■ RECORD SET
▬▬▬▬▬▬▬▬▬▬

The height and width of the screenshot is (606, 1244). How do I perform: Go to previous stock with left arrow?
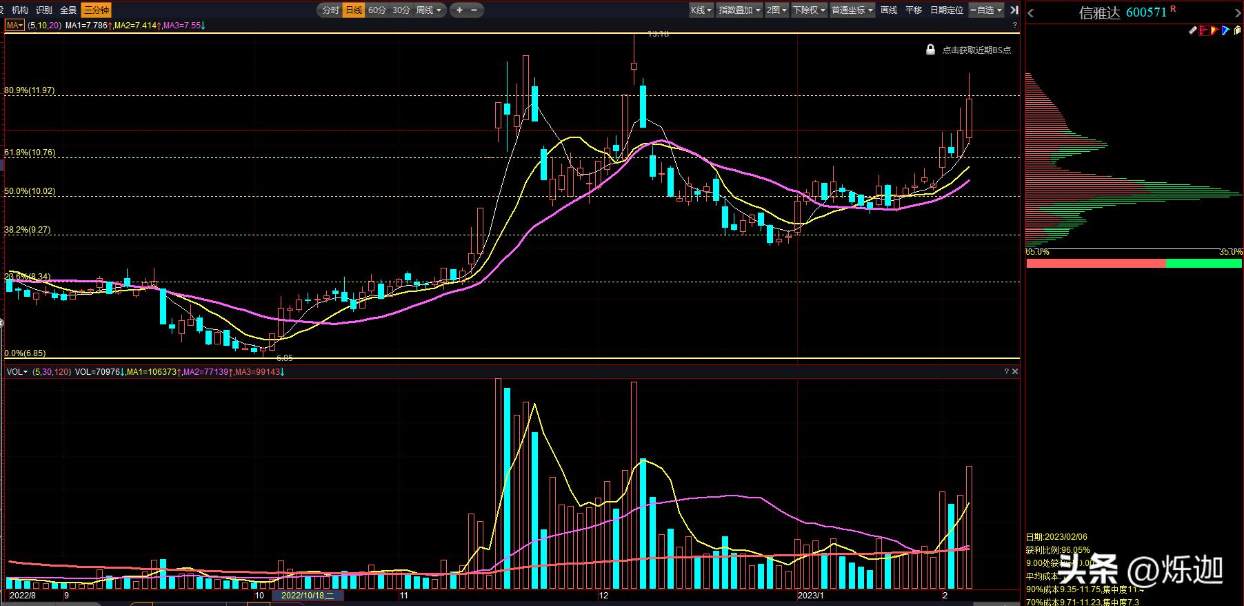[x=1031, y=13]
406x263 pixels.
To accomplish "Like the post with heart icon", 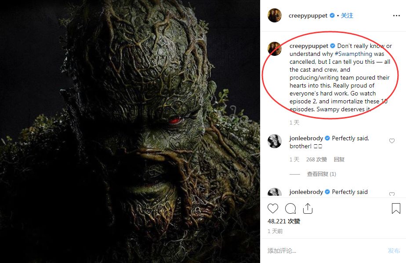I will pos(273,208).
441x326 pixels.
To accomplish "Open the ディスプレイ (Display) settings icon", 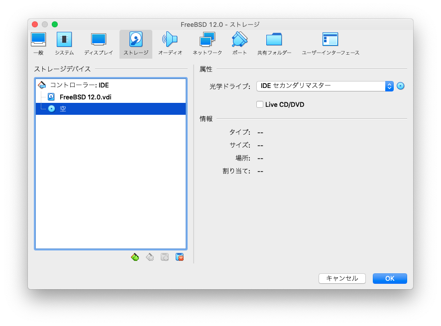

▬▬▬▬▬▬▬▬▬▬

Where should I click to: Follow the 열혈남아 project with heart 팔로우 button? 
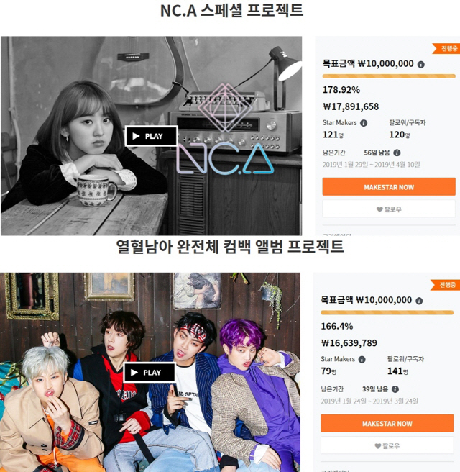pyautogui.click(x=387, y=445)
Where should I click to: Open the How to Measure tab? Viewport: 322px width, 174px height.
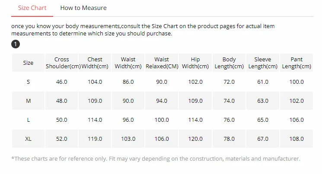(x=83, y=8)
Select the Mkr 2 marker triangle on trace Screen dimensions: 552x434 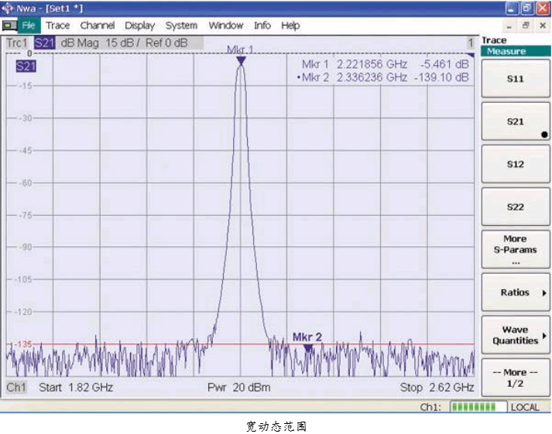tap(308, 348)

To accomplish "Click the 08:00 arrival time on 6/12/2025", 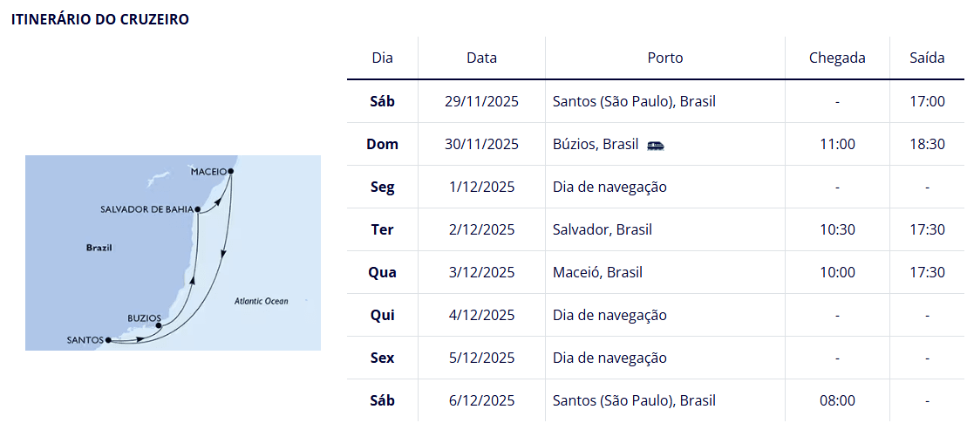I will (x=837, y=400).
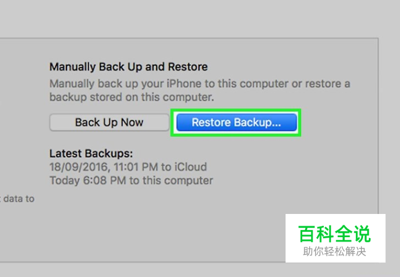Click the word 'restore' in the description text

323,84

▬▬▬▬▬▬▬▬▬▬

■ ASSIGNED TASK
Drop the pictures; return the lines above from the line containing "441x326 pixels." to the line containing "the ディスプレイ (Display)", both included, exactly.

■ RESULT FOR THIS EXERCISE
441x326 pixels.
To accomplish "Open the ディスプレイ (Display) settings icon", 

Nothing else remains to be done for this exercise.